È doveroso, in queste settimane, tentare una prima verifica di metà mandato, giunti a questo punto del cammino che ci separa, fra due anni, da nuove elezioni. I numeri non sono tutto, certamente, ma qualche dato ci conforta, adesso che il peggio sembra alle spalle. Sono ancora quasi 400 le società che ci hanno dato fiducia, con un recupero pari a quasi il 90% rispetto al periodo pre-pandemico. Addirittura superiore, se guardiamo al numero dei tesserati. Fra di loro, sono sempre tanti i giovani e giovanissimi, la categoria più penalizzata. Frutto del lavoro di molte società sportive (alcune, purtroppo, sono ancora in affanno) e della capacità di intercettare nuove esigenze e nuove progettualità, nel mondo strettamente sportivo e non solo. Tanti, infatti, i progetti, le nuove attività e tendenze nell’attività sportiva e del tempo libero. Non tutto è stato possibile, purtroppo, anche a causa di una struttura del Comitato ancora debole e che occorrerà rinforzare nei prossimi anni, per affrontare nuove sfide.

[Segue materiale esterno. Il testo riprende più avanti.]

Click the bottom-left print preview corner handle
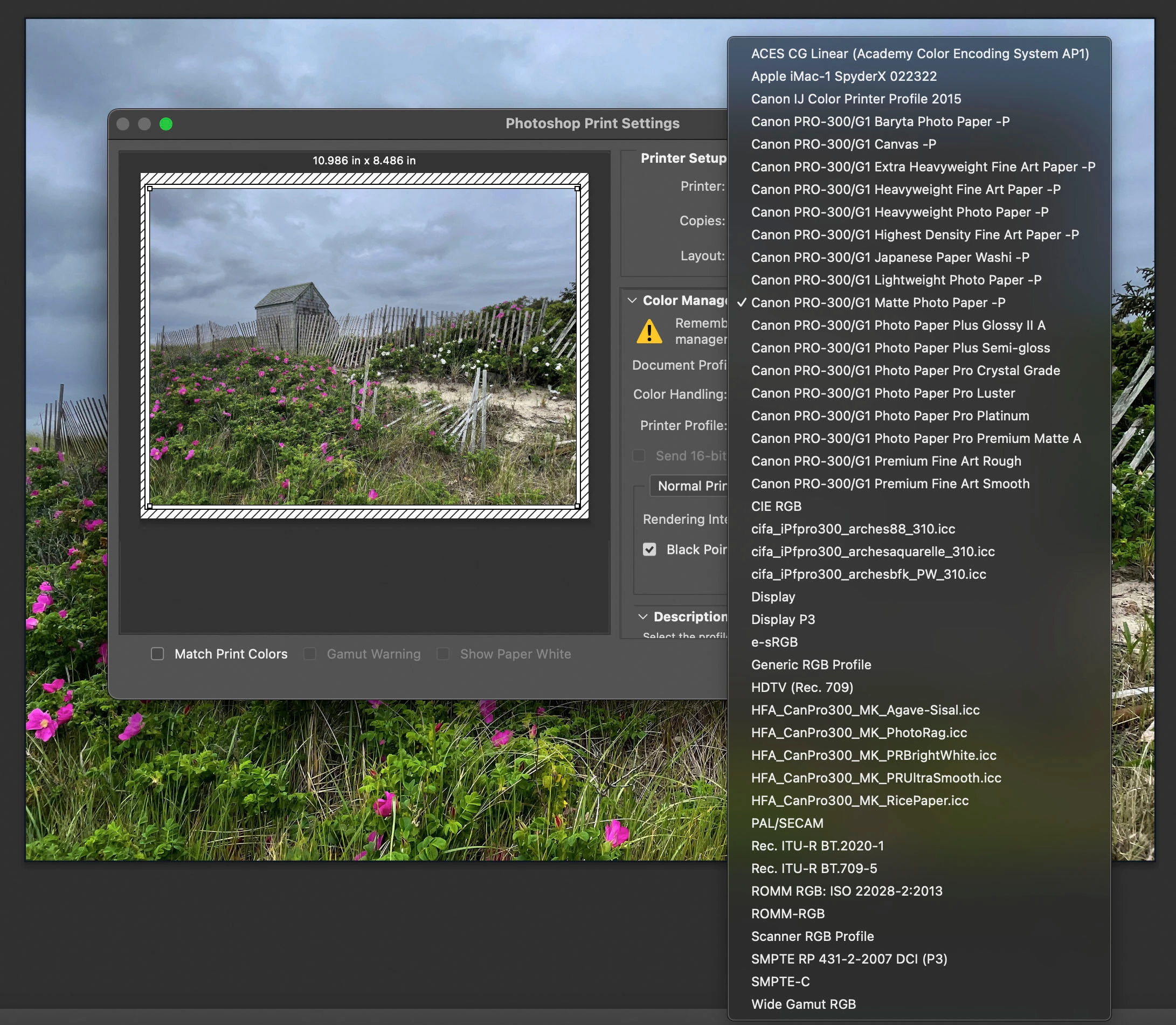This screenshot has width=1176, height=1025. [x=150, y=505]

Il Consiglio del Comitato, molto rinnovato nel 2021 e che sta lavorando per la ripresa, si interrogherà nelle prossime settimane, proprio per valutare quali sono, ad oggi, i punti deboli del sistema e provare a proporre soluzioni. Abbiamo investito molto sulla formazione, anche sfruttando le modalità on line e in remoto, oppure la modalità mista. Sono oggi centinaia i frequentatori dei corsi on line, numeri che, prima del 2020, non sarebbero stati neppure immaginabili… Tutto il settore della gestione impianti sta andando in affanno, complice il caro materiali legato al Superbonus 110% e, successivamente, il caro bollette e tutte le conseguenze della Guerra in Ucraina. Un tema che rischia di travolgere i soggetti più deboli, le società sportive e, di conseguenza, gli sportivi e le loro famiglie. Le amministrazioni pubbliche, pur disponibili al confronto, non sempre stanno trovando soluzioni eque, durature e sostenibili. Abbiamo completato gli aggiornamenti statutari, anche connessi alle procedure di ingresso nel Terzo Settore. Un percorso pieno di opportunità, in prospettiva, ma che fino ad ora resta incagliato a procedure e oneri ancora troppo complicati, che rischiano di vanificarne gli effetti positivi. Non aiuta la politica, con la sua attività normativa, né gli organi di governo del mondo dello sport. Non ancora risolte le ambiguità sui ruoli e le diverse competenze dei diversi soggetti in campo, dal Ministro dello Sport al Dipartimento, dal Coni a Sport e Salute; la Riforma dello Sport, ancora priva di direttive chiare e circolari interpretative, è stata per il momento rinviata al 1 luglio 2023, con tutto il suo carico di nuovi adempimenti. Un bel dilemma per associazioni e società sportive, soprattutto per il nuovo inquadramento di decine di migliaia di lavoratori sportivi che aspirano ad avere giustamente più stabilità e diritti, ma che pone anche un tema di sostenibilità.

A tutti questi, e anche a tanti altri interrogativi, tenteremo nelle prossime settimane di dare una risposta, restando sempre al servizio della comunità e della società, mettendo la persona al centro delle nostre attenzioni.